Y, relacionado con este despropósito, ya fuese en la periferia o en el núcleo del mismo, otra persona había aparecido muerta: Svedberg. ¿Qué tenía que ver él con todo aquello? ¿De qué modo estaba involucrado en el asunto?
Wallander sentía crecer la impotencia. Pese a no haber contemplado a los jóvenes más que unos segundos, había visto con claridad los disparos en la frente. Quien había efectuado esos disparos sabía muy bien adónde apuntaba.
Y Svedberg había sido el mejor tirador de todos ellos.

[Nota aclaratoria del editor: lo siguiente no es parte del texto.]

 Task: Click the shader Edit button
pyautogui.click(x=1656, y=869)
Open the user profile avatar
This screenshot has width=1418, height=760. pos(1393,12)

El pájaro alzó el vuelo. De vez en cuando, una ráfaga de aire agitaba las hojas de los árboles, y luego, enseguida, regresaba la calma.
Svedberg había sido el mejor tirador de todos ellos
. Wallander se obligó a reflexionar sobre las consecuencias que se derivaban de esa idea. ¿Podía haber sido Svedberg el autor de tal carnicería? ¿Podía objetarse algo a esa posibilidad, tan digna de consideración como cualquier otra?
¿Acaso había otra alternativa clara?
Wallander se levantó y comenzó a ir y venir por el sendero. Le habría gustado que Rydberg se hallara en algún lugar en el que él pudiera localizarlo: en ese instante, lo habría telefoneado. Pero Rydberg estaba muerto. Igual que aquellos tres jóvenes.
«¿En qué clase de mundo vivimos?», se preguntó. «Un mundo en el que alguien mata a tres adolescentes que apenas si empezaban a vivir…».
Se paró en seco en mitad del sendero. ¿Por cuánto tiempo podría aguantar aquello? Pronto cumpliría los treinta años de servicio en la policía. En una ocasión, patrullando en las calles de Malmö, su ciudad natal, un hombre bebido le clavó un cuchillo al lado del corazón. A partir de aquel momento, su vida cambió por completo. «Hay un momento para vivir y otro para morir», solía decirse en aquella época. Le quedó una cicatriz en la parte izquierda del tórax. Y él seguía con vida, pero ¿cuánto tiempo podría seguir soportándolo? Pensó en Per Kesson, allá en Uganda; a veces se preguntaba si volvería algún día.